> Given instruction A
Copy the Tuamotu passage starting at "Today, a small" and ending at "do nuclear testing.", changing "boats" to "yachts".
> Given instruction B
According to the Tuamotu passage, what was the archipelago unofficially called for centuries?

> Page extract
------------------------------
Between The Marquesas and The Society Islands (where Tahiti is) is an archipelago of over 70 small, scattered islands.  Called The Tuamotu Archipelago, this group of islands was unofficially called “The Dangerous Archipelago” for centuries due to the high risk it posed to mariners.  Unlike the young, steep, lush islands of The Marquesas, the islands in the Tuamotus are nearing the end of their geological life cycle.  They are coral atolls, which are basically just a ring of coral, the fringing reef for a volcanic island long ago collapsed back into the sea.  There are typically motus (or islets) along the reef on the northern and western sides, and if there are any towns or villages this is where they would be.  The motus are totally flat with little vegetation except for palm trees and short grass.  The southern sides of the atolls are often just bare, awash coral reefs, so, as you can imagine, they can be difficult to see visually until you are right on top of them. They don’t give off a huge radar signature, so before GPS this entire archipelago was mostly avoided by cruisers due to the risk of going aground and being stranded or worse, sinking. 

Today, a small subset of the atolls have become common cruising destinations on the way from The Marquesas to Tahiti.  Others, while less common, can still find 10-20 boats per season visiting them.  Still, the majority are avoided either because they are way out of the route, because their passes are either nonexistent or too harrowing to consider transiting, or because they are too close to the restricted zone where the French used to do nuclear testing. 

In order to get into the lagoon within the coral ring of an atoll, there must be a pass that is safe enough to transit.  Before I say a little about the passes, I want to point out that some of the atolls are HUGE, like 10-20 miles long and 5-8 miles across.  So, if you are like me, when you think of the word “lagoon” you are thinking of a small pool, but no, these “lagoons” are massive.  The passes are basically just gaps in the coral and they come in all lengths and widths.  Some atolls have more than one pass, but many have only one.  As the tide rises and falls it affects the current through the passes as the lagoon fills with the incoming tide and then empties with the outgoing tide.  The ideal time to transit a pass is at slack tide with little to no wind.   The worst conditions would be with a strong current in one direction and a strong wind in the opposite direction, because this creates the condition of standing waves, and sometimes they can be huge and therefore quite dangerous.  Among our buddy boats (and I’m sure among most other cruisers) a lot of effort and energy went into trying to predict when slack tide would be for a particular pass.  We would take the tide tables for Rangiroa (The capital of The Tuamotus) and then estimate based on difference of degrees latitude and also what the prevailing weather has been like.  For example, if the wind has been blowing hard from the south, the lagoon may be fuller due to water coming in over the reef, so the outgoing tide may be more predominant and slack tide in the pass would be offset from what is predicted based solely on the tide tables.  In fact, we went to an atoll that never has an incoming current in the pass (but that story won’t come until we get to The Societies).
------------------------------
> Extracted information
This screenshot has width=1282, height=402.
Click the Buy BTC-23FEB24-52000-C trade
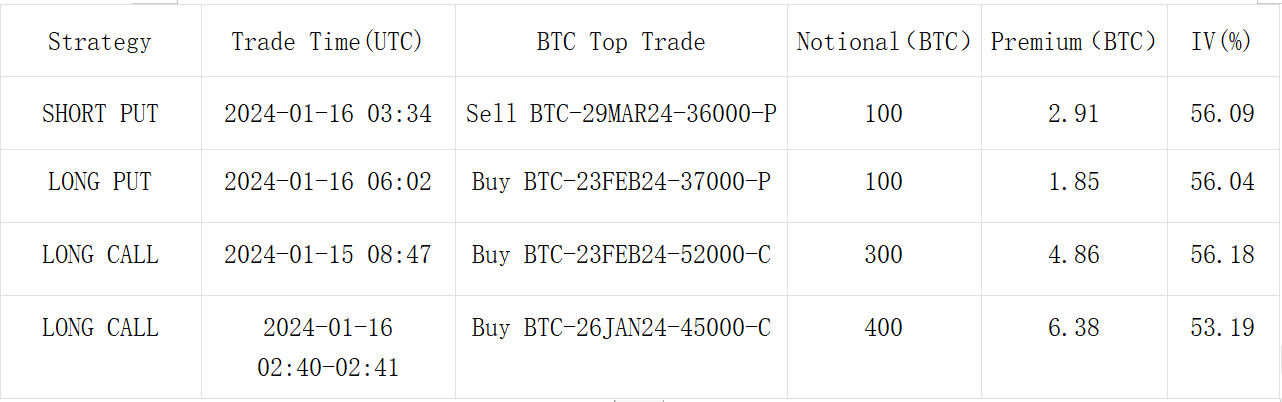tap(621, 255)
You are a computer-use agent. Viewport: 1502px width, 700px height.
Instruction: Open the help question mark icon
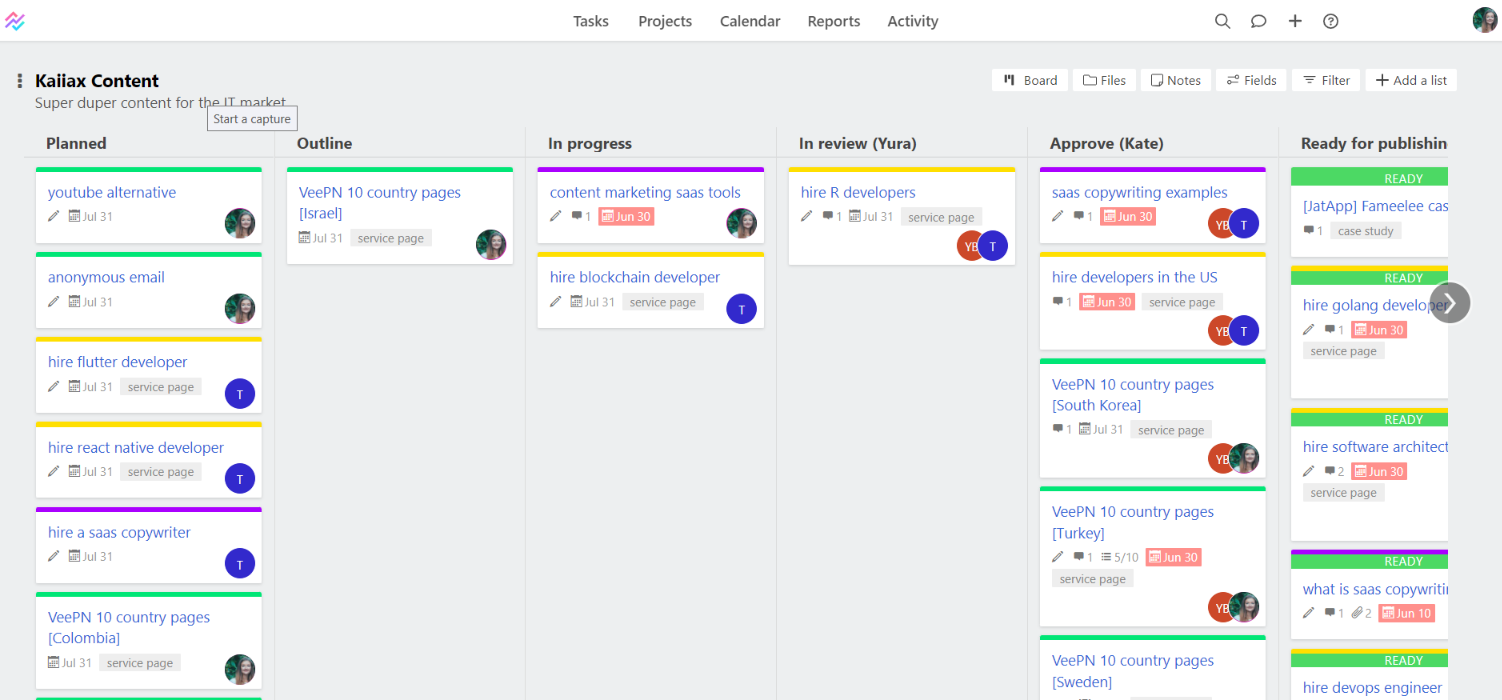click(1331, 21)
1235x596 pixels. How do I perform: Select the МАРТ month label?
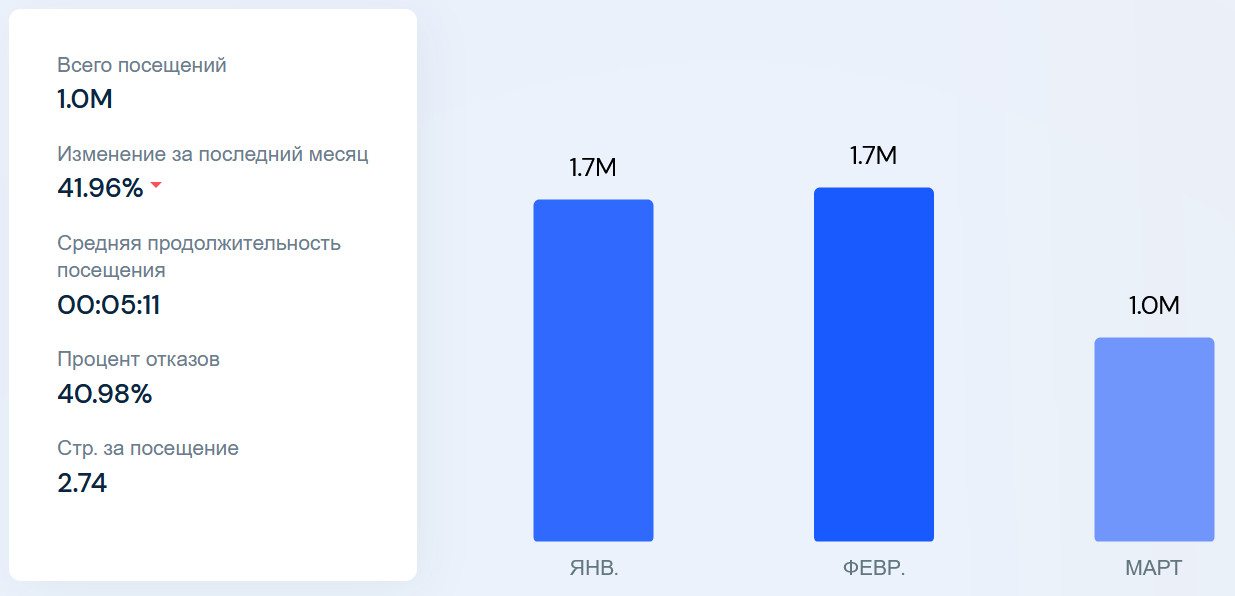coord(1153,569)
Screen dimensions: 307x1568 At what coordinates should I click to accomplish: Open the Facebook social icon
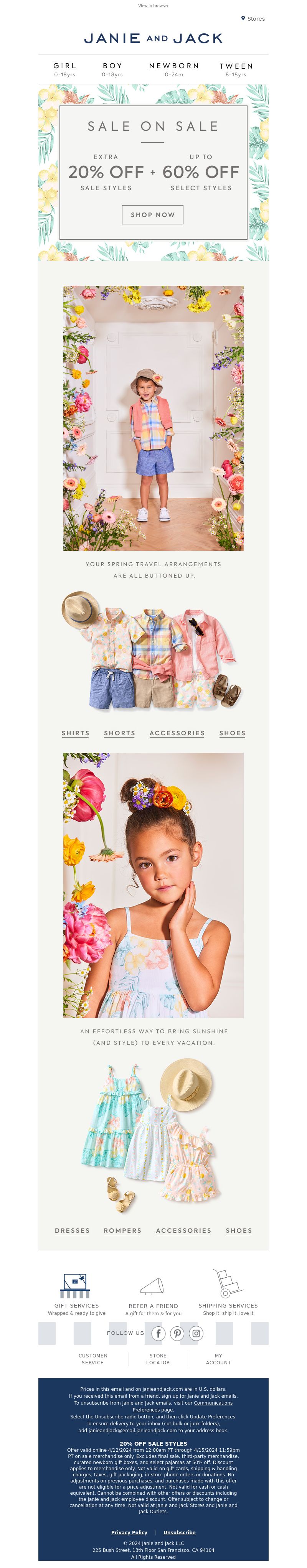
------------------------------
> Full response A
Today, a small subset of the atolls have become common cruising destinations on the way from The Marquesas to Tahiti.  Others, while less common, can still find 10-20 yachts per season visiting them.  Still, the majority are avoided either because they are way out of the route, because their passes are either nonexistent or too harrowing to consider transiting, or because they are too close to the restricted zone where the French used to do nuclear testing.

> Full response B
"The Dangerous Archipelago"